══ Exercise inputs ══
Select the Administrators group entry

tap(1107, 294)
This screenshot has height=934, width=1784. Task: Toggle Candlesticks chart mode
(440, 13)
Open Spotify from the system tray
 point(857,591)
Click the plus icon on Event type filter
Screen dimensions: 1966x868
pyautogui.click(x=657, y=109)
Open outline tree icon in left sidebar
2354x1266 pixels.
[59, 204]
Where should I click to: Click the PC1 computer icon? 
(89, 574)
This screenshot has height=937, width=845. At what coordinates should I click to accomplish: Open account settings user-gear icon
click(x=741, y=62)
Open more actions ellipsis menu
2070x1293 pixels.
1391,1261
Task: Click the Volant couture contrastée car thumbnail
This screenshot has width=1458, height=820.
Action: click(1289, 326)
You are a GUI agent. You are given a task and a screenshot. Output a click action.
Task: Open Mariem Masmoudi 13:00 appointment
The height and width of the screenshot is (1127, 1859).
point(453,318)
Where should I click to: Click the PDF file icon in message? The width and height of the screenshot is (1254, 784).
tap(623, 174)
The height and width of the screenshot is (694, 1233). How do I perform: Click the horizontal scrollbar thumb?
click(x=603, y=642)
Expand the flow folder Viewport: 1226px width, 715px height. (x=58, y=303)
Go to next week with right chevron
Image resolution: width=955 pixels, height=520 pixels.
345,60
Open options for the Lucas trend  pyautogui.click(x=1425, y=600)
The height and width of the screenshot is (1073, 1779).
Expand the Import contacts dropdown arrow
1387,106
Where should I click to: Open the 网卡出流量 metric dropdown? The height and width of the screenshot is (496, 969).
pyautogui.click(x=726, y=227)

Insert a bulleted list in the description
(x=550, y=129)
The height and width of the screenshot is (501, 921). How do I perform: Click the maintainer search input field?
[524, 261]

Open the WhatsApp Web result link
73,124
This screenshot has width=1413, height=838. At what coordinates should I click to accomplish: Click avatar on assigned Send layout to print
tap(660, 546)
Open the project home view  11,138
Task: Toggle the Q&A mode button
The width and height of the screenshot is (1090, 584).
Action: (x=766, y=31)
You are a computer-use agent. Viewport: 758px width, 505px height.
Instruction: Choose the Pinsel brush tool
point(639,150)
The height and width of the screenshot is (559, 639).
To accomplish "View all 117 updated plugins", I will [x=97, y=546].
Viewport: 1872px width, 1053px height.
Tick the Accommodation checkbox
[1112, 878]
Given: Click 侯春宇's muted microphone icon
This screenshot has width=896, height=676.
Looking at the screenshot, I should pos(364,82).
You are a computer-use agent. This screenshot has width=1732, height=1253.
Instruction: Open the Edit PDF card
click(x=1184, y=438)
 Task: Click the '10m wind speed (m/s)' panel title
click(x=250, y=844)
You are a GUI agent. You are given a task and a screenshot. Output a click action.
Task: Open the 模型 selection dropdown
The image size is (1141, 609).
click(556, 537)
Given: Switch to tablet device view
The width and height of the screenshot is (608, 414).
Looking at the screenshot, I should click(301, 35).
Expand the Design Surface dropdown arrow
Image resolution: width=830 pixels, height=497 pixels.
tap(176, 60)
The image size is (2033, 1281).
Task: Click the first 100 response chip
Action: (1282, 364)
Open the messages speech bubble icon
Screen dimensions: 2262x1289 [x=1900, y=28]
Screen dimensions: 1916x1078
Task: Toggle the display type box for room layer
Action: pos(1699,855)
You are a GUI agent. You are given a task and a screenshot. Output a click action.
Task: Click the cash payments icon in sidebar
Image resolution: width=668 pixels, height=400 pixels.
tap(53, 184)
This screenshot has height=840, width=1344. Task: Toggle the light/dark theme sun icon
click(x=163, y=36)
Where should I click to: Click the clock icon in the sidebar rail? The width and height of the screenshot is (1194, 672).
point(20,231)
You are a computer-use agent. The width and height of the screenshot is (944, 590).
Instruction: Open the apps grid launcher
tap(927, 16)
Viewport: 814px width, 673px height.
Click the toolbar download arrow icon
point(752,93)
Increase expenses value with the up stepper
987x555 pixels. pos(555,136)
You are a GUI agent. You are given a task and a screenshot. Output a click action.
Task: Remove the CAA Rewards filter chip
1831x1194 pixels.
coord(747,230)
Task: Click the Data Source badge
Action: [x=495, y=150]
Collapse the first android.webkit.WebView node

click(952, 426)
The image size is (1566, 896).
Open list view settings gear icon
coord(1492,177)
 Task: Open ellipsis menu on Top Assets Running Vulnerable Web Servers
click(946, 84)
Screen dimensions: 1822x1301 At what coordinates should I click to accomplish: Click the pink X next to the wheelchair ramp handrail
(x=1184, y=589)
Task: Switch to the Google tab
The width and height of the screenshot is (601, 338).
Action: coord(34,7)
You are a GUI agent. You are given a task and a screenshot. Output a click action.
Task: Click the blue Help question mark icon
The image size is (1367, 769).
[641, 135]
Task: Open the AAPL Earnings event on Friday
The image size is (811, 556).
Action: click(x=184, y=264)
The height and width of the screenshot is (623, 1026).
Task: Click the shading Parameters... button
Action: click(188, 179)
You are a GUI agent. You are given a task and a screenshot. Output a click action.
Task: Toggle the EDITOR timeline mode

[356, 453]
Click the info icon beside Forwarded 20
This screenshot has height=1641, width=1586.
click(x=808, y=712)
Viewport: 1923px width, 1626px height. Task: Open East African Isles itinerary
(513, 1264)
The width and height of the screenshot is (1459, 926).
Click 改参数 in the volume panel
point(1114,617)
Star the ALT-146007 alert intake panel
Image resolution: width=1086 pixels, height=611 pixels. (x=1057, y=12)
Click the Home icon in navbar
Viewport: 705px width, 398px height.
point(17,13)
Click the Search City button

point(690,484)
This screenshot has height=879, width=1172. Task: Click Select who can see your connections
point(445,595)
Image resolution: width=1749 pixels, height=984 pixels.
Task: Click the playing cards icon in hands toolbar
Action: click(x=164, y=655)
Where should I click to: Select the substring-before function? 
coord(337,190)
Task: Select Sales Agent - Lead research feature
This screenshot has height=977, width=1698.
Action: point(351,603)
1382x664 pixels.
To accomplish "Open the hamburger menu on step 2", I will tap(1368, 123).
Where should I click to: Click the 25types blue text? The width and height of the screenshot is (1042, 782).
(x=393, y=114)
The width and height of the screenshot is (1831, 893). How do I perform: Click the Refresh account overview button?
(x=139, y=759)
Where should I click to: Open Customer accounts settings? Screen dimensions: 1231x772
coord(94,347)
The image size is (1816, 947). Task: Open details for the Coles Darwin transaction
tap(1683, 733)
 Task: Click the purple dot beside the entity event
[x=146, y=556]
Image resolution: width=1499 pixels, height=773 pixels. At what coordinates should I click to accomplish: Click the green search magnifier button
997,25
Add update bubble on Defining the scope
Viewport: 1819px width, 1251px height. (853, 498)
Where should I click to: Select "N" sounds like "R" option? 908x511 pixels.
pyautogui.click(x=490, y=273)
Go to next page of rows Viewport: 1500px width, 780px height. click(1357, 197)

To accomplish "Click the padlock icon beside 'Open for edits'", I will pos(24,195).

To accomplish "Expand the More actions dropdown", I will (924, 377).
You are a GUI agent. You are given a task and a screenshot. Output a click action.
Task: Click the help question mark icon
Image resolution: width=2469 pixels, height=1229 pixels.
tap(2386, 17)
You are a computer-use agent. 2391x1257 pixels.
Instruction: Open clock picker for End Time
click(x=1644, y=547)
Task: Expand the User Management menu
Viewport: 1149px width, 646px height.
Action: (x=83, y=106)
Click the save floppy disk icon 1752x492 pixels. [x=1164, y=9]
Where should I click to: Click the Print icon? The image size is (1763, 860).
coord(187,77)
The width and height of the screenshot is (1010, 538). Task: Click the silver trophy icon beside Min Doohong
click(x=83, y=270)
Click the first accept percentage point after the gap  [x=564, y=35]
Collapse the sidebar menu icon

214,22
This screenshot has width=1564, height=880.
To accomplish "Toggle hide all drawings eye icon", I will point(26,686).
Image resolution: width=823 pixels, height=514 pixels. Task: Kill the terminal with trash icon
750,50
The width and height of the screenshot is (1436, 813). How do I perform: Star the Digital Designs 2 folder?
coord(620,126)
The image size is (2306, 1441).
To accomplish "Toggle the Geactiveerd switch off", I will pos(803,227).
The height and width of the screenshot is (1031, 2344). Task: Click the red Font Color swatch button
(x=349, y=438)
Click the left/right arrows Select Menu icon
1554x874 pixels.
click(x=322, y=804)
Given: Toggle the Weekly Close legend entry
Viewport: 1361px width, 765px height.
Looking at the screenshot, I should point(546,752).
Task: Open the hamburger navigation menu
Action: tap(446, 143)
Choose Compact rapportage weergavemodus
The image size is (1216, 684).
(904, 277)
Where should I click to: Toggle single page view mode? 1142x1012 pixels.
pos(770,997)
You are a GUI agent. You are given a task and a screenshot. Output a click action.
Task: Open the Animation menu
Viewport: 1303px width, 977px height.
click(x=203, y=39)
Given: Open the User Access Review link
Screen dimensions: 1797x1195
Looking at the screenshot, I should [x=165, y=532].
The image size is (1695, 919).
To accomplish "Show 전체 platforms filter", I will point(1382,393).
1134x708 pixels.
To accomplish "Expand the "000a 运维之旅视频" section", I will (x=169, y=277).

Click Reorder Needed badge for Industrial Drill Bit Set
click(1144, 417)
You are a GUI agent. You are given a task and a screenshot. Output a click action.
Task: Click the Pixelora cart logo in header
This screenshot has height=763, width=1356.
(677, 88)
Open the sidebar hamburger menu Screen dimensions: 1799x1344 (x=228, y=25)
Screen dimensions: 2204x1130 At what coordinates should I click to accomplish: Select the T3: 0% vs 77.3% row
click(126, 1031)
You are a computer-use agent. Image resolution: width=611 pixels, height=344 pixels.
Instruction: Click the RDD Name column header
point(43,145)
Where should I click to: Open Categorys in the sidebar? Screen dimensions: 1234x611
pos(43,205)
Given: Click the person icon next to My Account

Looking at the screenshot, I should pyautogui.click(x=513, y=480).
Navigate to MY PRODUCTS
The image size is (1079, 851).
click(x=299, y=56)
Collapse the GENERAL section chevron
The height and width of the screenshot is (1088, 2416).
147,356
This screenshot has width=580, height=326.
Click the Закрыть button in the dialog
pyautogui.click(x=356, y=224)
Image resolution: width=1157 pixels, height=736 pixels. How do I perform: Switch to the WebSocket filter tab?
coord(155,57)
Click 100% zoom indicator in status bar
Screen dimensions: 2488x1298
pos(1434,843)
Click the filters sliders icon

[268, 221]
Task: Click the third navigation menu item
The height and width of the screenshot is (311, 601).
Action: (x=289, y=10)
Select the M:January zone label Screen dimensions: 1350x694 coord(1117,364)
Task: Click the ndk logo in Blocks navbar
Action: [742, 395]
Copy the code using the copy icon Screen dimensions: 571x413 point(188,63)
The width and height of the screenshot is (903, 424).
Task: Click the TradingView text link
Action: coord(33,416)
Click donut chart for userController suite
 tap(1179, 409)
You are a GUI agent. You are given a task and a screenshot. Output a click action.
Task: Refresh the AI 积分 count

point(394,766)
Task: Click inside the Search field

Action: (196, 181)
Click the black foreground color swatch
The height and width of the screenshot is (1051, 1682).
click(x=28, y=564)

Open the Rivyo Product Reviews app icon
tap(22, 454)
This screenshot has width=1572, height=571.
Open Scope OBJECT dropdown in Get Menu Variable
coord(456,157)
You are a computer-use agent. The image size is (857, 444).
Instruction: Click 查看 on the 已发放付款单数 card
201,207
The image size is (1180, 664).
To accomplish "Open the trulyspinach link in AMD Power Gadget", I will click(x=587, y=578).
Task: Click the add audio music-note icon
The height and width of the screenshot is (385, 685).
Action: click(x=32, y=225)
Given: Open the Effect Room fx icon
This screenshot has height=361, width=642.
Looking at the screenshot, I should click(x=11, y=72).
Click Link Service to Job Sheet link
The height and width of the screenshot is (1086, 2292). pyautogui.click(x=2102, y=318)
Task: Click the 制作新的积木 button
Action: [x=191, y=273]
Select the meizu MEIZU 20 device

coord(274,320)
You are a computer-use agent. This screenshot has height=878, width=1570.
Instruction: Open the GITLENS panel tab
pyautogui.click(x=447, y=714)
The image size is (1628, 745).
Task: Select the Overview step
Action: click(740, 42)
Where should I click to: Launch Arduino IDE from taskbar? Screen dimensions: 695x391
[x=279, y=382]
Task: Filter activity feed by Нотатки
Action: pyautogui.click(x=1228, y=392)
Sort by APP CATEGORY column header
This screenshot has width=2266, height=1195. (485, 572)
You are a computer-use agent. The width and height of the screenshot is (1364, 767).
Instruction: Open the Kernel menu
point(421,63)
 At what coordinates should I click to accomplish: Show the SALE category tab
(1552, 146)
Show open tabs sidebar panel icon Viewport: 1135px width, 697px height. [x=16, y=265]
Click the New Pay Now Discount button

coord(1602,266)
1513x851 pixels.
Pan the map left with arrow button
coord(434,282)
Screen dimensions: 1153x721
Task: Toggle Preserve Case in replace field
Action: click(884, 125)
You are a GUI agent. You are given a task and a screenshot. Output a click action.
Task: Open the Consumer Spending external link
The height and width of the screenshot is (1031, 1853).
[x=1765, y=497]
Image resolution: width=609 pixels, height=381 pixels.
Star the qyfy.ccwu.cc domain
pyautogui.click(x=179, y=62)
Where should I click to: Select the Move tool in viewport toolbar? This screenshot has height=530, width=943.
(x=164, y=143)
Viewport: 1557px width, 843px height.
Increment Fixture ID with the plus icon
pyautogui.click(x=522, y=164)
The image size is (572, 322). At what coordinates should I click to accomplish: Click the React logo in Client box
═══
* Problem to work on *
What number of lines in the records hold "section"? Reply with that number alone.

* Task answer *
2